* **Data under study**
──────────
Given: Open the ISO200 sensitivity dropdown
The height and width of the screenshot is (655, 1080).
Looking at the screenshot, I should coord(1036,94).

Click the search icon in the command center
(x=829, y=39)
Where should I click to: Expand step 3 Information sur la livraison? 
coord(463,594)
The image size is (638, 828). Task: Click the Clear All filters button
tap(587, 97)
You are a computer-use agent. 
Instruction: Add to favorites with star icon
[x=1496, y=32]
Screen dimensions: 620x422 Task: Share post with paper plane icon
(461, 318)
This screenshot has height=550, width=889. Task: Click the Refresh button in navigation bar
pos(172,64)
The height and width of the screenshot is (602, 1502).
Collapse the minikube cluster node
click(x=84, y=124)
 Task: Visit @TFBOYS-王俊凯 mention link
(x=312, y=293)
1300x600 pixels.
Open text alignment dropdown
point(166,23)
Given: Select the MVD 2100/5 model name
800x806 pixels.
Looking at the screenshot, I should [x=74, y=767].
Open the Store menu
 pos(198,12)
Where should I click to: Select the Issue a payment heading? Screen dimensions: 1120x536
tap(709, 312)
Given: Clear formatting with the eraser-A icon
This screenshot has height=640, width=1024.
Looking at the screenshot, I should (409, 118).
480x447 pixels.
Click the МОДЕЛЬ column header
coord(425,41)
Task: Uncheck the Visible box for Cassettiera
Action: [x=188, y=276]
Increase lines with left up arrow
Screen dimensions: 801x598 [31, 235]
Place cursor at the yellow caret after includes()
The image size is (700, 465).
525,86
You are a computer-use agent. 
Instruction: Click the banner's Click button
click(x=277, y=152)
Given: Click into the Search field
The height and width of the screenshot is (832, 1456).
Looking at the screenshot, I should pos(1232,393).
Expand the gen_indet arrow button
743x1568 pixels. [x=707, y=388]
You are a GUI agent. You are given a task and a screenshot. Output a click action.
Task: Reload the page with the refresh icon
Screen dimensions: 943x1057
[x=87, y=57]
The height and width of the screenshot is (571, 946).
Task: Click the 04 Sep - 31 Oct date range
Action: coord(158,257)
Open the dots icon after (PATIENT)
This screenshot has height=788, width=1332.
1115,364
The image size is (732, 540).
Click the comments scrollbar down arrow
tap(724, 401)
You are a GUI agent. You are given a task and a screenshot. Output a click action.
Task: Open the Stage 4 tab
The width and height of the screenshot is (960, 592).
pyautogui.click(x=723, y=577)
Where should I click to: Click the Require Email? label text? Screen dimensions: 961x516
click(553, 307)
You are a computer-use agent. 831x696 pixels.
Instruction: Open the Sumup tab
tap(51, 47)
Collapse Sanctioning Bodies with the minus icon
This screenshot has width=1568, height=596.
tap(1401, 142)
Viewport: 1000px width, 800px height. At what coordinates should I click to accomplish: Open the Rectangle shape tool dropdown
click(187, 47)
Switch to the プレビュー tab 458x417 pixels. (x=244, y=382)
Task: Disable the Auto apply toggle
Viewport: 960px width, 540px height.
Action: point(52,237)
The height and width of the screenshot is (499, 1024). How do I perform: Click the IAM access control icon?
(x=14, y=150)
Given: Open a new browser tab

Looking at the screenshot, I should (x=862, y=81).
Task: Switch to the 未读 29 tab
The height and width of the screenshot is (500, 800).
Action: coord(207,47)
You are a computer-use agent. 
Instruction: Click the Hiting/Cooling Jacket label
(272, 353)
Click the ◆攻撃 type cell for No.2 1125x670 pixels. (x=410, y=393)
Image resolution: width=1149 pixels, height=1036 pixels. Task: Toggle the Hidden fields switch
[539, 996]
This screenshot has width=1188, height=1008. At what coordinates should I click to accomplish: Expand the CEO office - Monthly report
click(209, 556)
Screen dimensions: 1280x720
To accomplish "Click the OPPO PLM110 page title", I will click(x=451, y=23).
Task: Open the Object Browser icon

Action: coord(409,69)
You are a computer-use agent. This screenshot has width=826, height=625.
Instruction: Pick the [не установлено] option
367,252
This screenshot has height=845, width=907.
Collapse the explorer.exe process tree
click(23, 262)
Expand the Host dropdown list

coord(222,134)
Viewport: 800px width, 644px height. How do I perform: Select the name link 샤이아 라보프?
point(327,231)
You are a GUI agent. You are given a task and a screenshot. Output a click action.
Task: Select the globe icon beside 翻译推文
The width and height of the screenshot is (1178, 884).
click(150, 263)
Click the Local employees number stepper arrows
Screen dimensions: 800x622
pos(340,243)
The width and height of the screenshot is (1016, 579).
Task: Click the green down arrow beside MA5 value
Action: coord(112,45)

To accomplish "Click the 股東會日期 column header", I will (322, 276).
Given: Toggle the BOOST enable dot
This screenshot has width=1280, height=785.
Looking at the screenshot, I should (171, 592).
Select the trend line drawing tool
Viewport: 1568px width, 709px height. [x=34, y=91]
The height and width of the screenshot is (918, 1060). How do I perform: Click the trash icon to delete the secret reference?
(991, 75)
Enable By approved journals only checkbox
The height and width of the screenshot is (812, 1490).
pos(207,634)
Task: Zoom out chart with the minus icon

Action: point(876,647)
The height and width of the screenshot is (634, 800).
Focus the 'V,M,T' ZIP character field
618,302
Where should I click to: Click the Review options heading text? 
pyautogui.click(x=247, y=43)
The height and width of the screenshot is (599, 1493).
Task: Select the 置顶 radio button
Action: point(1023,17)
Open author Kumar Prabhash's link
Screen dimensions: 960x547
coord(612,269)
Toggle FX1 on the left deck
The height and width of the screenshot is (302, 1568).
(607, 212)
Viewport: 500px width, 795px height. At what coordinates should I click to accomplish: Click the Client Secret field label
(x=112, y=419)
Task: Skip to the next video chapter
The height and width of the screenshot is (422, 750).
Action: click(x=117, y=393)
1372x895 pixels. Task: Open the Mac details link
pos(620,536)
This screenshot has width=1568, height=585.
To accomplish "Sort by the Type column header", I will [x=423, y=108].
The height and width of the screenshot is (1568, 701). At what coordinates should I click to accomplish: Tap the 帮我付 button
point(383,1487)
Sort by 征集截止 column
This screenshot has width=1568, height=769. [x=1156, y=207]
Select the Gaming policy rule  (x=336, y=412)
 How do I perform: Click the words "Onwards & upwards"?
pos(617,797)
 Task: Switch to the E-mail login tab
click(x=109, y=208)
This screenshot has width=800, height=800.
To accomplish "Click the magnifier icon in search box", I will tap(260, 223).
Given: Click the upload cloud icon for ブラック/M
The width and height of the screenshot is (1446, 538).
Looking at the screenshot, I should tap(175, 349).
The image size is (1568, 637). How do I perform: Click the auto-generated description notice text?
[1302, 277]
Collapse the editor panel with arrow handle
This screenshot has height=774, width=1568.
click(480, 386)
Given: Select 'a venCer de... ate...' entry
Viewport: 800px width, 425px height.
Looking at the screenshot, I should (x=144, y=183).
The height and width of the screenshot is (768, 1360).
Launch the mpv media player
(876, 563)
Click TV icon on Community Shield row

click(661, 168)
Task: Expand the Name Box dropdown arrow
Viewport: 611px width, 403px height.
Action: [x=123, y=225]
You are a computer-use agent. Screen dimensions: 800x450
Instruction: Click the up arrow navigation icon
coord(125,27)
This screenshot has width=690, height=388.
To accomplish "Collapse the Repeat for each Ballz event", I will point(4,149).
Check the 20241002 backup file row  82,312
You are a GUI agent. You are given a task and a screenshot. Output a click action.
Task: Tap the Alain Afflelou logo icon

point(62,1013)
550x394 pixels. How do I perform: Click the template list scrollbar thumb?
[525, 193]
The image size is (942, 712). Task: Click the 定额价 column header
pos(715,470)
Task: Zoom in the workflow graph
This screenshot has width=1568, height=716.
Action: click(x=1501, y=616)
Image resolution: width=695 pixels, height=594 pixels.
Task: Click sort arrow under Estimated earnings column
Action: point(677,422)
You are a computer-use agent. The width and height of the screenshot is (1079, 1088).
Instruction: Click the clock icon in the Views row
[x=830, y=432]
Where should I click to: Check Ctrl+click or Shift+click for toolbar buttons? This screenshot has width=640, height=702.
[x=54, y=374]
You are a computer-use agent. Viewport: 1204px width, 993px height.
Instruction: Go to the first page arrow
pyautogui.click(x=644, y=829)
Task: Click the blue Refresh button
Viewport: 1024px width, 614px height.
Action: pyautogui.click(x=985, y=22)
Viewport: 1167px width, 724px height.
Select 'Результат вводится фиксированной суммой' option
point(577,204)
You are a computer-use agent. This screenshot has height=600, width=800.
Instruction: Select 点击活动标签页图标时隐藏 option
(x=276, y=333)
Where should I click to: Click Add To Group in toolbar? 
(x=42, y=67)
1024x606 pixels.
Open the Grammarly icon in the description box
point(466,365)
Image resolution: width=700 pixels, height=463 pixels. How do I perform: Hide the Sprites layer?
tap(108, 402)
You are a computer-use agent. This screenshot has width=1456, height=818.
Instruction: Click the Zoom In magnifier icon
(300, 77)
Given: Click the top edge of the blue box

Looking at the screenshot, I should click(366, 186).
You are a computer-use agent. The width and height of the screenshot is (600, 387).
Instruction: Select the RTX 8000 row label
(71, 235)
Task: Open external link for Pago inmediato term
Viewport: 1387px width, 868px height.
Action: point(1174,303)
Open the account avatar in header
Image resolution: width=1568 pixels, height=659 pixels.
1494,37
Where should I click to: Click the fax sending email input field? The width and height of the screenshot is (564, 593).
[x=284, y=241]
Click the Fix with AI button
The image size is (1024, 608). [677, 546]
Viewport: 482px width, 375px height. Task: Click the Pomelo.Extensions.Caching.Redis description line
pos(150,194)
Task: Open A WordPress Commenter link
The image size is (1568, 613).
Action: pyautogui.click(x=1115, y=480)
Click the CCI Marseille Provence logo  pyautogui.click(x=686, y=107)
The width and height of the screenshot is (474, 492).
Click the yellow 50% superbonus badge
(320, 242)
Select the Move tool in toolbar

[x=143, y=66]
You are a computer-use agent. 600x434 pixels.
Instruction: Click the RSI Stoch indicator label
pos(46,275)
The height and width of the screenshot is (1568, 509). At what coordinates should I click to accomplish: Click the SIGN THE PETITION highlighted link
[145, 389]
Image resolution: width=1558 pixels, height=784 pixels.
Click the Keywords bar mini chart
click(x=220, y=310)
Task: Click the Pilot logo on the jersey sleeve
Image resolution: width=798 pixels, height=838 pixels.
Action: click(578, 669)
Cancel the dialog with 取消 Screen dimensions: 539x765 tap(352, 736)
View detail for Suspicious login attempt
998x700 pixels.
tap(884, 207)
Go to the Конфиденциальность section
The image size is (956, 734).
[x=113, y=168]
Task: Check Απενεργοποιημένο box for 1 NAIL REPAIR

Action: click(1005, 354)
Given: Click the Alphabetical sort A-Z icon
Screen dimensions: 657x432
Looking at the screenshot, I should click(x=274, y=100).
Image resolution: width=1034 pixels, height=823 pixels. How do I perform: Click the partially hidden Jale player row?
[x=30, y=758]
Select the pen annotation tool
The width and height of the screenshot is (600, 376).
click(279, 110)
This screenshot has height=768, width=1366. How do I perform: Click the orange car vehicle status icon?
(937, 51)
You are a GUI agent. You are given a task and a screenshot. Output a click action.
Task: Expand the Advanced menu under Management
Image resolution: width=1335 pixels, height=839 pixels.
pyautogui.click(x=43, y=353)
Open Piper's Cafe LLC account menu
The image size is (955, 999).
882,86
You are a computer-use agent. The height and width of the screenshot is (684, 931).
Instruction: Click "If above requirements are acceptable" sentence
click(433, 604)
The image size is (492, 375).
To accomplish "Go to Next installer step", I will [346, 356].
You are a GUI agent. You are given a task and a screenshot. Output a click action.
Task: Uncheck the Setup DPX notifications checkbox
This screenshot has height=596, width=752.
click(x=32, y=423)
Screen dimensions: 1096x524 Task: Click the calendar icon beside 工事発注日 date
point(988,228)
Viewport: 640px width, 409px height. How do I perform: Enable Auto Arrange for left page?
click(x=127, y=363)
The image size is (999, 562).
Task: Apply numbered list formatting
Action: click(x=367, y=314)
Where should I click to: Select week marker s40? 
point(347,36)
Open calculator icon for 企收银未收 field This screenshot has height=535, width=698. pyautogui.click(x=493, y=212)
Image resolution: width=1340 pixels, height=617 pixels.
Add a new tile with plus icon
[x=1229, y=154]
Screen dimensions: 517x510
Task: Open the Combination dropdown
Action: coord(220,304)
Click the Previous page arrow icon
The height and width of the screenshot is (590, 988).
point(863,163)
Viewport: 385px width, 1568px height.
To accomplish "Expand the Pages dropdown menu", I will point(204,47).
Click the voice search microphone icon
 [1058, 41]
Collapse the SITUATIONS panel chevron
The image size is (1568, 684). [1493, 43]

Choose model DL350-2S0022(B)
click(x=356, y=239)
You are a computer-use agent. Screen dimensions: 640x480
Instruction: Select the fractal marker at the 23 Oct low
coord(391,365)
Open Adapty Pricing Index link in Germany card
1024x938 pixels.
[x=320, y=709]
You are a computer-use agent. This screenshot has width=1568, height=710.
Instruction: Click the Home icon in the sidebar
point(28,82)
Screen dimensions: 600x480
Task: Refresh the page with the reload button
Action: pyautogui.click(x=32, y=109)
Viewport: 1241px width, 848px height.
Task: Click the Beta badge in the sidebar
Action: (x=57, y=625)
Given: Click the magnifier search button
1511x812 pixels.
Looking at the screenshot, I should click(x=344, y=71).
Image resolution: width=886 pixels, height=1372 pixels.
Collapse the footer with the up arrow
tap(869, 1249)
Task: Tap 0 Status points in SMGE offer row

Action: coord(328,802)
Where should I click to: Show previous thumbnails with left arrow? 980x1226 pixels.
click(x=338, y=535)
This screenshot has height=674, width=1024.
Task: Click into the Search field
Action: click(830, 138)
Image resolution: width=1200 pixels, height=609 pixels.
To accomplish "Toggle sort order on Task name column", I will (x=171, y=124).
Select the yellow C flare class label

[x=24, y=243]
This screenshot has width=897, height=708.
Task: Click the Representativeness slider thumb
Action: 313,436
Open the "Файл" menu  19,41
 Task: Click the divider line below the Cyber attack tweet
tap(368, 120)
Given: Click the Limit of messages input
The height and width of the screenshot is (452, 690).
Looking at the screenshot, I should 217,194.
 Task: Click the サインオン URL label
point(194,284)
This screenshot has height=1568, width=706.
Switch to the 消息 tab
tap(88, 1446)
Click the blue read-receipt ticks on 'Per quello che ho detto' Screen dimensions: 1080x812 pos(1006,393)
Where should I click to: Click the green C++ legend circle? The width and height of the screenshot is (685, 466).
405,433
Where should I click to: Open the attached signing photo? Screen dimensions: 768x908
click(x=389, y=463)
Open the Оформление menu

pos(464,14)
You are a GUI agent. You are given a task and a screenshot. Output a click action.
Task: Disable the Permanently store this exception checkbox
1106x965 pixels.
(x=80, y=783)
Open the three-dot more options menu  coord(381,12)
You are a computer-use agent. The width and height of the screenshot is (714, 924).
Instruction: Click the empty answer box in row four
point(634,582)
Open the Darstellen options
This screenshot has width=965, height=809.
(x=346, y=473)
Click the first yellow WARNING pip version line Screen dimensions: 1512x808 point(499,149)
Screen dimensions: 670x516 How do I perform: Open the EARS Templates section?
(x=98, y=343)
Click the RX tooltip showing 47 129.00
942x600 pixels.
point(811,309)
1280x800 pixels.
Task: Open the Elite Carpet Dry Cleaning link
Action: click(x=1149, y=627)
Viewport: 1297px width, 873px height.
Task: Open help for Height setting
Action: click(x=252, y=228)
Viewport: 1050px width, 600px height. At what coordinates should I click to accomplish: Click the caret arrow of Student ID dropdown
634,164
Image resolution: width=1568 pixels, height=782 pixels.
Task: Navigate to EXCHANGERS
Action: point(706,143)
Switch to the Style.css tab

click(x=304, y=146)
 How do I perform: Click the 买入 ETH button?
──────────
* **Problem**
Each line in the data that holds the string "Disable" should be found and copied.

* **Solution below**
Task: Disable the Auto apply toggle
Task: Disable the Permanently store this exception checkbox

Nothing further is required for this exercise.